Four years ago, financial advisor Ric Edelman went out on a limb in saying everyone should hold cryptocurrencies. But how much? Low single digits was his recommendation.

In his “The Truth about Crypto” book in 2021, Edelman said as low as a 1% allocation was reasonable.

A lot has changed.

This week, Edelman said financial advisors should be recommending anywhere from 10% to 40% allocations to cryptocurrencies, and he is aware it’s quite a shift in his own thinking.

“Today I am saying 40%, that’s astonishing,” he told CNBC’s Crypto World in an interview. “No one has ever said such a thing.”

But the “why” is the more important thing.

For one, it’s because of the massive change seen in the industry, what he called “the evolution of crypto in the past four years,” he said.

Four years ago, Edelman said, we didn’t know if governments would ban bitcoin, or if the technology would be obsolete, and if consumers and institutions would adopt it.

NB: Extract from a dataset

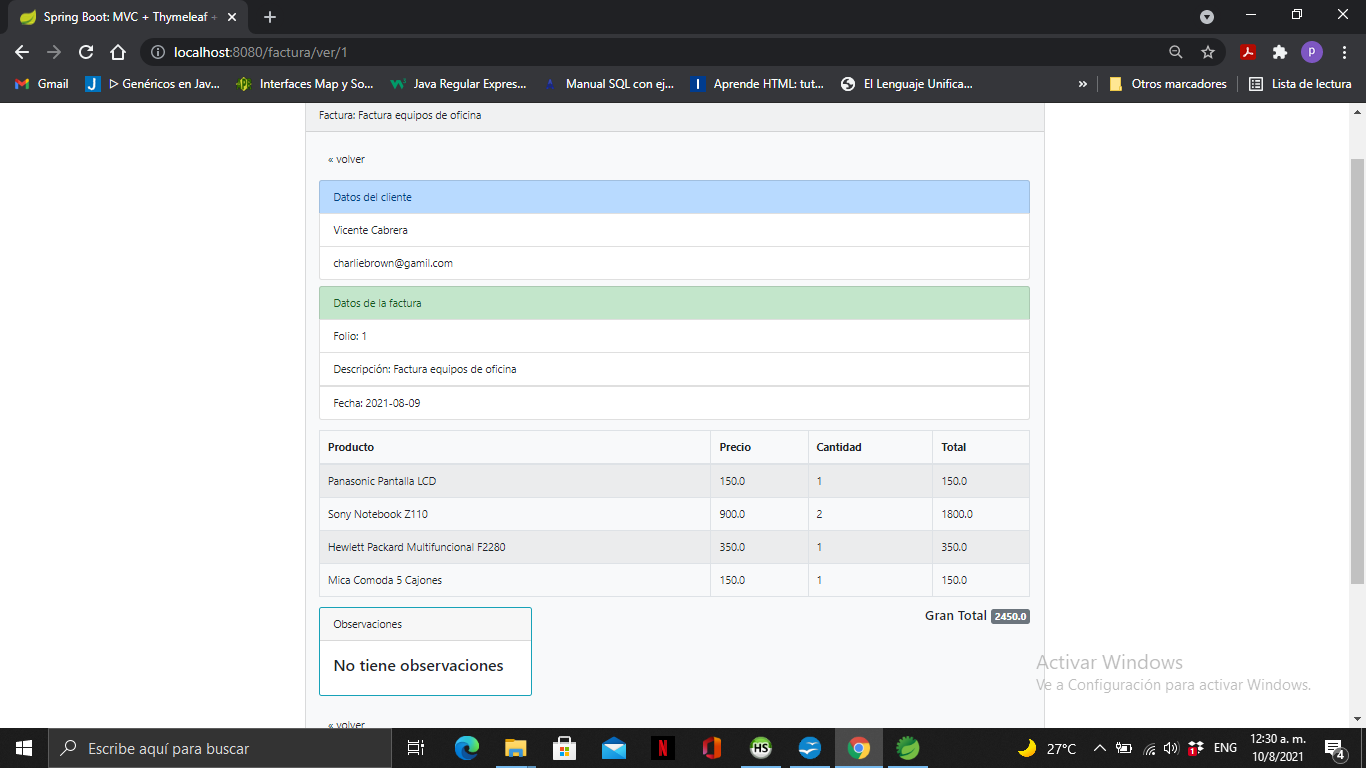Launch Spring Tool Suite from the taskbar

“Today, all those questions have been resolved,” said Edelman, who heads the Digital Assets Council of Financial Advisors. “It’s radically changed and is now a mainstream asset.”

For sure, the more mainstream crypto becomes, the more it will feature across investment portfolios. Bitcoin ETFs have been taking in billions this year, among the top asset classes in ETF inflows this year, one sign of crypto’s arrival on the radar of more financial advisors and long-term investors.

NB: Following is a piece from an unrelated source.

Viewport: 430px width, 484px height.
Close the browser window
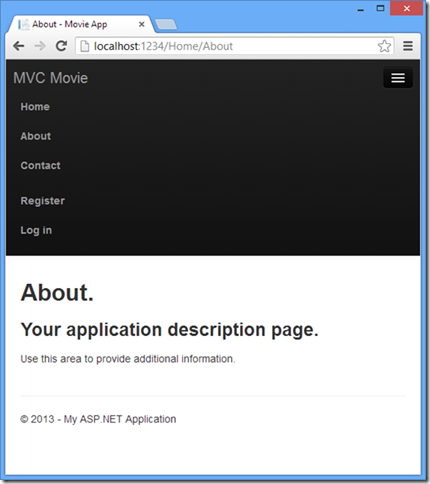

The other big shift Edelman sees longer-term, and just as important to his view of crypto allocation, is the end of the traditional 60/40 model of long-term investing, with 60% in stocks and 40% in bonds, which Edelman says is obsolete due to increased longevity, and life expectancy in the U.S., that has risen from 47 in the 1900s to 85 today, and is projected to potentially reach as high as 100 over the next 30 years if technological advances related to medicine proceed. 

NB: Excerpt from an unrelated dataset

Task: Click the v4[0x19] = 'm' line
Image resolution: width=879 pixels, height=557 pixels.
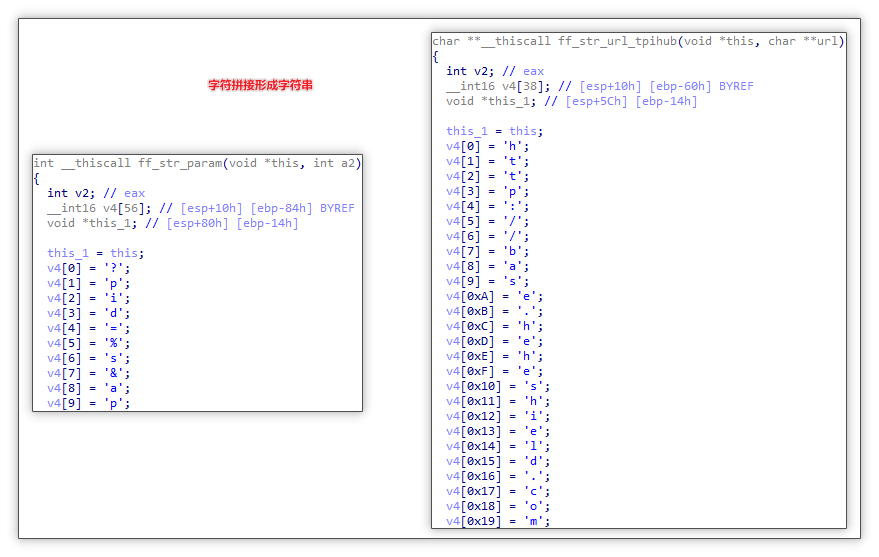Action: (498, 521)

“If you’re a financial advisor and you had a 30-year-old client who was saving for their long-term future, you would tell them to put 100% of their money in stocks, because they have 50 years to go,” said Edelman. “Today’s 60-year-old is kind of like yesterday’s 30-year-old,” he added.

“You need to get better returns than you can get from bonds and you need to hold equities longer than ever before,” Edelman said. And as that allocation model shifts away from the classic 40% bond allocation, he said crypto needs to play a much bigger role in investing.

“Bitcoin prices don’t move in sync with stocks or bonds or gold or oil or commodities,” Edelman said. 

He added that investors are starting to recognize it as a “wonderful way to improve modern portfolio theory statistics. “The crypto asset class offers the opportunity for higher returns that you’re likely to get in virtually any other asset class,” Edelman said.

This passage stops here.